The black and white Popeyes were awesome. The color ones sucked but the old ones were great. Notable mention: Popeye meets Ali Baba’s 40 Thieves. “Open! Sez Me!”
I’ve also had a Caesar salad with bits of anchovy on top. They are pretty salty. And i liked it.
I like sardines. So it isn’t anchovies I dislike; it’s the mountain of salt they drench them in.
Pretty darn tasty.
I read this and thought, there was a black Popeye??
mmm
Ha!
(extra characters for Discourse)
So you were picturing black and white Popeyes like the black and white spies in Spy vs. Spy?
Seems to be a thing. PopEye & Coconut Oil | BMJ Art Shop (painting: I guess the artist renamed Olive Oyl)
I kick the covers off if I become too hot.
I don’t have panic attacks. What I do have is “I have way too much to do so I can’t decide where to start so I’m not doing any of it” attacks. Arguably I’m having one now. Go unload the market van and water the greenhouse, thorny! Then you can worry about what on that list to tackle next.
I never used to have panic attacks, until maybe a decade ago. The primary cause is claustophobia: if I’m in a window seat on an airliner, there’s not much room in front of me (because the airlines decreased “seat pitch” to get more seats on a plane), and there’s a bigger person in the seat next to me, I can, and have, felt “closed in,” and started to get very panicky.

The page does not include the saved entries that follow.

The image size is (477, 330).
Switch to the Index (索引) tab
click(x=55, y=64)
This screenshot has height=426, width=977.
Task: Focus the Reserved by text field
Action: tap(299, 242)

When this has happened, I’m able to calm myself, but it requires a concerted effort.
I have always been a little wound up but in the last year I have had some unpredictable panic attacks.
When I was in Norway last year I visited a little military museum in Bergen that had an old, battle weary elevator.
I decided to brave it and the darn thing got stuck between floors. I was with a cousin who was not bothered at all but I immediately and without thought lunged into a corner and huddled awaiting rescue or possible catastrophe.
A women came over and gave it a sharp kick and and all was well.
A couple months later I came home from work to find that my pipes had burst in my cellar causing significant wet chaos and destruction.
Since the pipe episode I have been on edge about … everything.
I have a fast acting anxiolytic that I take occasionally and have been in therapy to work out how to live with this anxiety.
So far it has not impacted my functioning other than intrusive thoughts and occasional insomnia.
- fewer than 150 votes
• fewer than 150 electoral votes
(though I actually voted WTF knows, because my hope and my fear are in pitched battle in my head and it hurts)
Yes, okay, “fewer”.
But this is the second time Velocity has posted a half a poll where the only options involved Trump being trounced. It’s very annoying.
I haven’t worn an actual set of pajamas (tops and bottoms) since I was in high school. In warm weather, I wear a pair of pajama shorts, and a t-shirt. In cold weather, I wear a pair of fleece or flannel pajama pants and a thermal top.

Go unload the market van and water the greenhouse, thorny! Then you can worry about what on that list to tackle next.
The answer to that appears to be: make supper, feed the cats and dog, wash the dishes, talk briefly to a neighbor, consider going to bed early.
Having read the context: I don’t either wear pajamas or fall asleep in my jeans, or even usually in my underwear.
I voted WTF knows because, really, WTF knows? This year is weird enough that nearly anything could happen. I suspect that Harris will win, as Biden did, by a scant handful of states; but I’m not going to make a prediction out of it. (I remember going around that day singing “Three states over the line, sweet Biden, three states over the line! Look at the man from the railway station, three states over the line!”)
I wear zilch unless I’m visiting somebody, in which case I wear a nightshirt. If it’s really really cold or I’m really sick, then I might wear pajamas, if I can find a set.
I don’t wear pajamas. I fall asleep in either nothing at all or the underwear I’m wearing. Definitely underwear if there’s a guest I’m not sleeping with.
I wore pajamas as a little kid, because my parents wanted me to. I was glad when I grew up and didn’t have to.
I don’t get what it has to do with being “elite” whatever the fuck that means. Oh, shit, it’s that fuckbrain JD Vance. Who cares what he says?

I don’t get what it has to do with being “elite” whatever the fuck that means.
I guess the idea is that having special clothes just to sleep in is a fancy-schmancy luxury. In reality, though, it may be that the people who are most likely to wear pajamas are the people who need the extra warmth in bed because of financial or structural difficulties with keeping their home heated at night. Which is not an “elite” problem.
Re: New Years Eve x2. From my home in suburban Chicago (Central Time), it’s less than 100 miles to get to the Eastern Time Zone, either by going around the bottom of Lake Michigan into the state of Michigan, or by driving southeast in Indiana, on I-65, to get out of the northwestern corner of that state (which is in Central Time).